Nel centro della scena il grande rettangolo ospita lo stagno in cui Ofelia di Flaminia Cuzzoli si tuffa per poi riemergere corpo morto, galleggiante nelle vesti nere e traslucide come in una scena di Lezioni di piano, mentre il fratello Laerte (Ludovico Fededegni) la coccola, la piange, meditando vendetta, dopo che ha perso anche il padre Polonio (Michelangelo Dalisi perfetto, sempre presente a sé stesso e agli altri). Quello stagno è poi destinato a diventare il terreno in cui i becchini clown scavano una fossa e in cui il principe di Danimarca individua il teschio del vecchio Yorik. E sullo sfondo di quel quadrato di terra cimiteriale gli attori stanno nei banchi di chiesa, ma l’immagine è quella della Classe morta di Kantor, mentre il narratore/regista Orazio dà la parola a Re Claudio (Francesco Manetti), alla regina Gertrude (Francesca Cutolo), a Rosencrantz e Guildstern (Andrea Sorrentino) vittime inconsapevoli di un ruolo senza né arte né parte, tutti coinvolti in rondò che sprizza inquietudine e disperazione.

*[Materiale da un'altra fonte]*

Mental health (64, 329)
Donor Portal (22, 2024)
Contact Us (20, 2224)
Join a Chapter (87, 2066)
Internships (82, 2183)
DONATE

Il racconto del duello finale fra Amleto e Laerte – alle spalle degli attori i costumi teatrali impacchettati sembrano un esercito di fantasmi -, la morte di tutti per una serie di fallimenti è nelle parole di Orazio, è narrazione, è testimonianza di una storia che chiede di essere passata di bocca in bocca per non essere dimenticata. E questo fa Antonio Latella, fa memoria dell’atto responsabile del teatro, dell’oralità incarnata della scena, del passaggio da attore a spettatore di quel racconto che impone a tutti di non essere indifferenti. Tutto ciò si compie in un tempo lungo e sospeso e non solo per le sei ore della durata di Hamlet. Il cast è perfetto, non una sbavatura, tutti concentrati, tutti pronti ad annullarsi per esaltare la potenza della parola poetica. Si crede ad ogni parola, si crede ad ogni gesto degli attori che sono una prova provata che il teatro si compie nell’incarnazione della parola poetica che s’invera nel qui ed ora davanti a un coro/pubblico. Da qui riparte Antonio Latella, con Hamlet ha messo in scena la sua necessità di «sciacquar i panni in Arno», il fiume del teatro. Applausi affaticati, ma pur sempre applausi.